方辽瞧也不瞧此人一眼,仍旧和焦飞闲谈,只把这名大汉当做了空气。那个大汉见方辽全不把他放在眼里,嘿嘿一笑,提气喝道:“这些汉人把我们苗疆当做化外蛮夷,可一有了好处,就巴巴的跑来,也不知道些羞耻。”
这个满身是纹身的大汉如此说话,顿时惹起了大多数人的共鸣,这些十万大山的子民,各族都有,骂起粗话来,焦飞根本就听不懂。方辽微微皱眉,正要说话,焦飞已经把二十四桥明月夜放了出来,那个满身纹身的大汉见状,一声冷笑,身上的一处纹身就涌动,飞腾出来,化为一头雄鹰向焦飞扑去。
焦飞虽然也惊诧这人的法术奇异,不过这种法术怎能耐得了天河剑派的高弟?焦飞只是把剑光一转,一轮寒月凌空一闪,那头雄鹰便已经尸分两半。不等那个全身纹身的大汉再有动作,焦飞剑光一落,那个大汉顿时无影无踪。
那些正在鼓噪的人,见到焦飞动手就不容情,立刻便有十余人施展了法术出来。焦飞照旧把二十四桥明月夜放出,只是迎空一兜,便是活不见人,死不见尸。那些十万大山中的散修,这才知道害怕,二十四桥明月夜剑光所过之处,他们纷纷都避让了开来。焦飞剑丸往身边一收,二十四团明月寒光,有盈盈的剑气激荡,宛如神仙中人。
焦飞只是一声清喝道:“温祖所遗的道统衣钵,还有一身的法器,都是我天河剑派之物,你们便是觊觎,也只是空欢喜一场,还是都散去了罢。”

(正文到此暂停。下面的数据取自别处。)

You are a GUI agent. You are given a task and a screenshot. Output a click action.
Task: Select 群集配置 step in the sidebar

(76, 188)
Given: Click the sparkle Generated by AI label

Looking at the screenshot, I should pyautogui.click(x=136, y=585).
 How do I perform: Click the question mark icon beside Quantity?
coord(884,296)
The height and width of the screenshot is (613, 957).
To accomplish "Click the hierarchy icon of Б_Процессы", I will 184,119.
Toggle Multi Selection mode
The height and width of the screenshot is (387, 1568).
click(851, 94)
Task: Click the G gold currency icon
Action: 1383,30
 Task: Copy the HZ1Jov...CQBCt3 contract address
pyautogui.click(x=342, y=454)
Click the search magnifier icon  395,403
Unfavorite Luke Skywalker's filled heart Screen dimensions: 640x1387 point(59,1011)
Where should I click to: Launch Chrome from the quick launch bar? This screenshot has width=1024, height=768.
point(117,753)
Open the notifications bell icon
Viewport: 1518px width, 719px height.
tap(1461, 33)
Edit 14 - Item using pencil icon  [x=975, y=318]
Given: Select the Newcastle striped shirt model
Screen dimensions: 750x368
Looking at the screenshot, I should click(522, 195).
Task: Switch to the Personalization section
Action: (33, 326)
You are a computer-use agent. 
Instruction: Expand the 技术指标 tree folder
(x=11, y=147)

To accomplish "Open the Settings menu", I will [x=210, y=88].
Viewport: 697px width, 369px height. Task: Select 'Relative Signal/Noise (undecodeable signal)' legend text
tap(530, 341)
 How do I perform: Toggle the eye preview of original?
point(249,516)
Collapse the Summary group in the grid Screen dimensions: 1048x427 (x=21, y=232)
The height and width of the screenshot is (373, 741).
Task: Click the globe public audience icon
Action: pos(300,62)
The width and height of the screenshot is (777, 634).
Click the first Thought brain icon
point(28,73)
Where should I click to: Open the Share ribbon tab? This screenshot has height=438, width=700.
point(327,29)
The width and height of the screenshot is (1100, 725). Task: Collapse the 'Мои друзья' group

焦飞正愁没有坏事可作,此刻有了机会,便做出恶形恶状,只是他毕竟不惯做这么强横霸道的事儿,说话,动手都留有三分余地,只是这些十万大山的散修都不知道。
他们见焦飞出手狠辣,一个个心中羌怒无比,却又不敢真个上去动手。刚才焦飞的二十四轮明月一般的剑光轮转,当着无幸,连尸首都不留,当真手辣的紧,让这些十万大山的修行之士,心中有了忌惮。
焦飞把这话连说了三遍,还是无人答话,可是也无人离去,焦飞正要杀鸡儆猴,忽然有一声淡淡的,柔柔的声音自远处天空飘了过来。
“天河剑派什么时候出了你这种浅薄的人物?口气如此之大,你知道天有几重,地厚几尺,就敢说世上的东西,都归你们天河剑派?”
来者说话时还在天边,但是每吐出一个字,就要近了一分,一道赤红剑光眨眼间飞来,速度之快,为焦飞平生仅见。若是他也修炼到了剑气雷音的层次,却也自叹不如,这人的剑光实在太快了,一直到剑光都到了眼前,才听得剑气破空发出的隆隆雷声,渐次传来。
“原来是崆峒的道友,这一手霹雳剑遁倒也高妙,不过事情本来便分先来后到。既然我们天河剑派的人已经来了,这位道友还是请回罢!”
焦飞任何这人的剑术,乃是道门六大遁法之一的霹雳剑遁,虽然瞧出来此人的法力不俗,言语上却依然不肯客气。崆峒派本来便跟天河剑派无有什么交情,焦飞到也不用买他帐,顾及他的脸面。
那个崆峒剑派的弟子,剑光一敛,显出形象来,却是一个素青道袍的年轻女子,身外一口剑虹盘绕,围着婀娜的身子,缠绕了十多圈,见到焦飞如此不客气,也冷哼一声道:“天河剑派的小子,你想要让我退去,便拿出来几分本事罢。我可不是那些旁门的散修,能够被你狐假虎威,用天河剑派的名头唬住。”